What you will do: There is a line containing "Screen dimensions: 1158x537" in the records below. Repeat it and every line after it, exactly, through the final line, but no pictures.

**********

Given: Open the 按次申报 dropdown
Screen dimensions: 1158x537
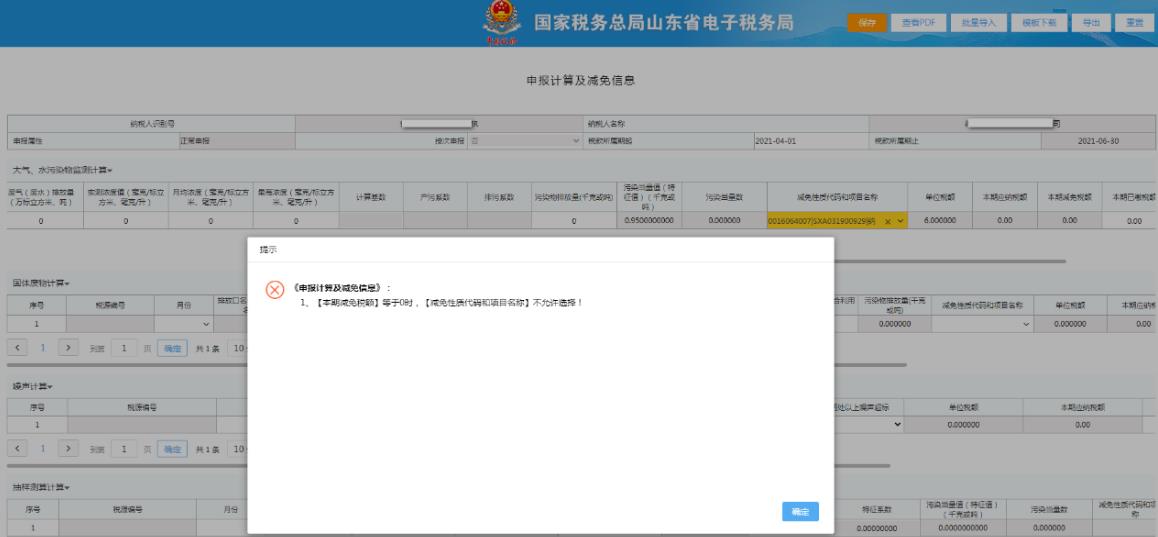Looking at the screenshot, I should tap(576, 141).
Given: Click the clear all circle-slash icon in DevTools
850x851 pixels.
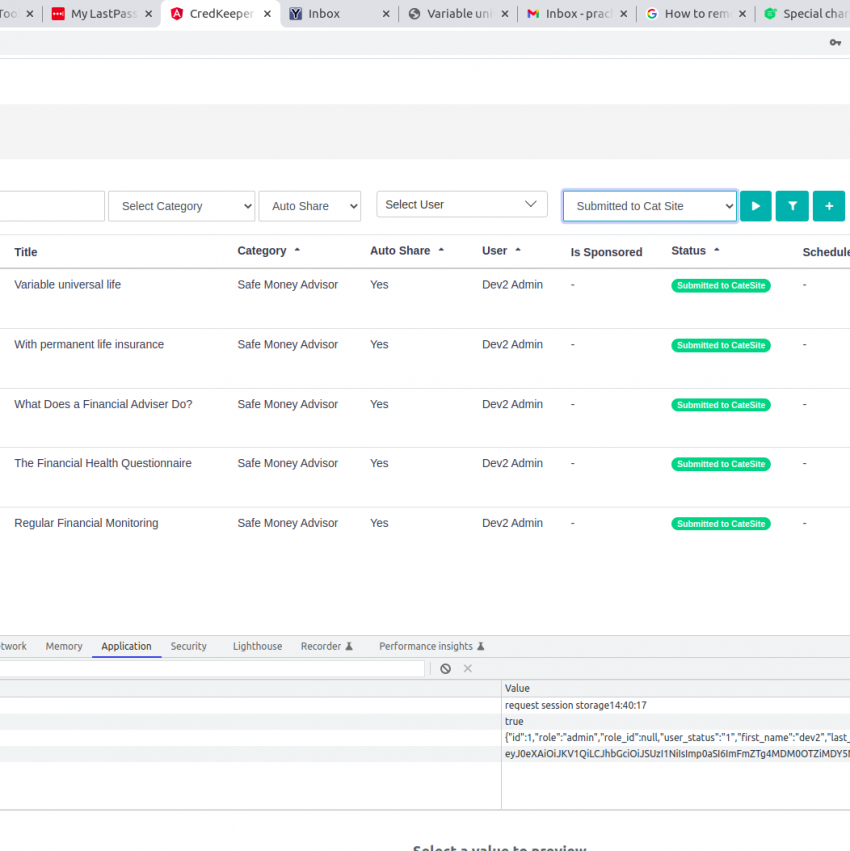Looking at the screenshot, I should (445, 668).
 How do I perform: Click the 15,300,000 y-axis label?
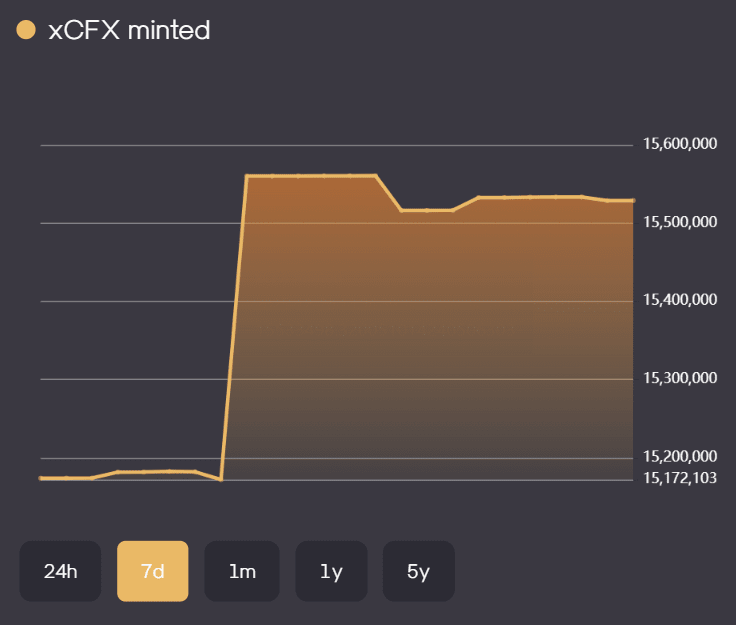pyautogui.click(x=680, y=378)
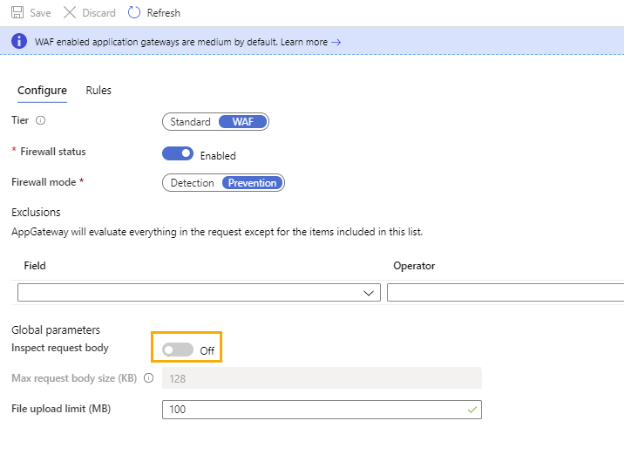Select the WAF tier option
This screenshot has width=624, height=466.
(x=243, y=122)
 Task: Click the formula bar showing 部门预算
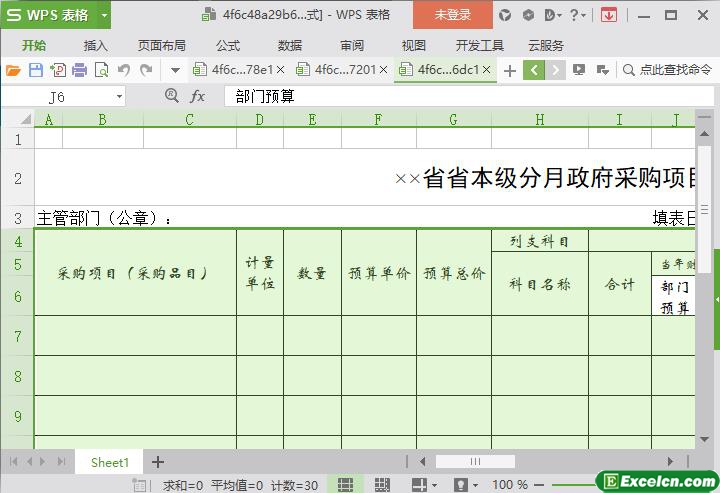(x=450, y=96)

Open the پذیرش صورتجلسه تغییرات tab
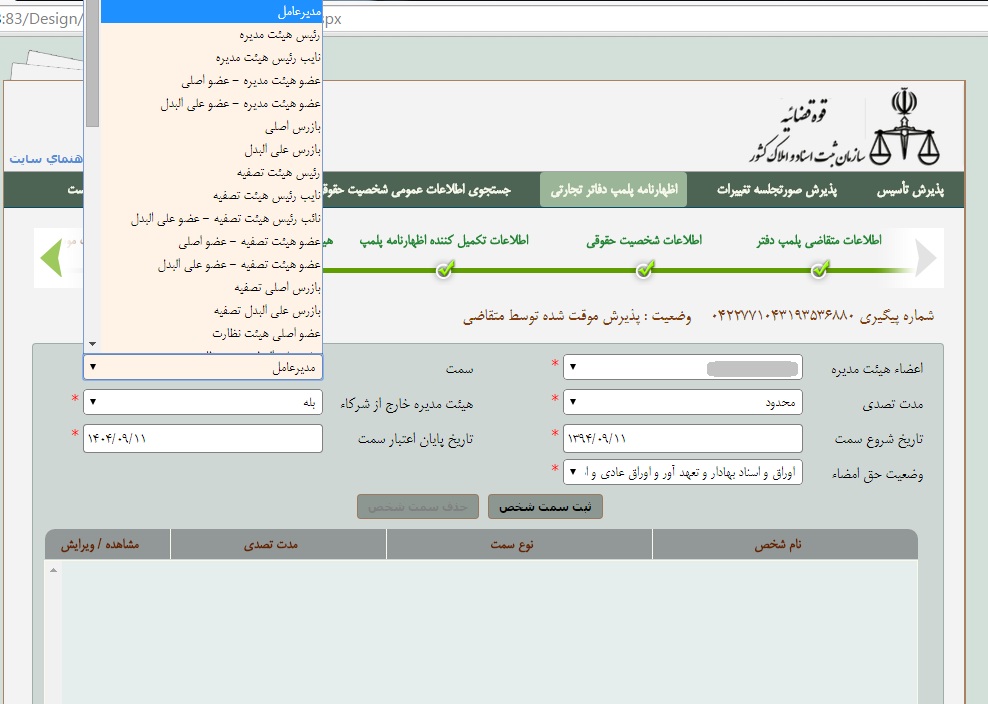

**********

Final answer:
Screen dimensions: 1158x537
Looking at the screenshot, I should tap(576, 141).
Given: Click the clear all circle-slash icon in DevTools
850x851 pixels.
Looking at the screenshot, I should (445, 668).
 How do I perform: Click the 15,300,000 y-axis label?
pyautogui.click(x=680, y=378)
Select the WAF tier option
This screenshot has width=624, height=466.
(x=243, y=122)
 Task: Click the formula bar showing 部门预算
(x=450, y=96)

Open the پذیرش صورتجلسه تغییرات tab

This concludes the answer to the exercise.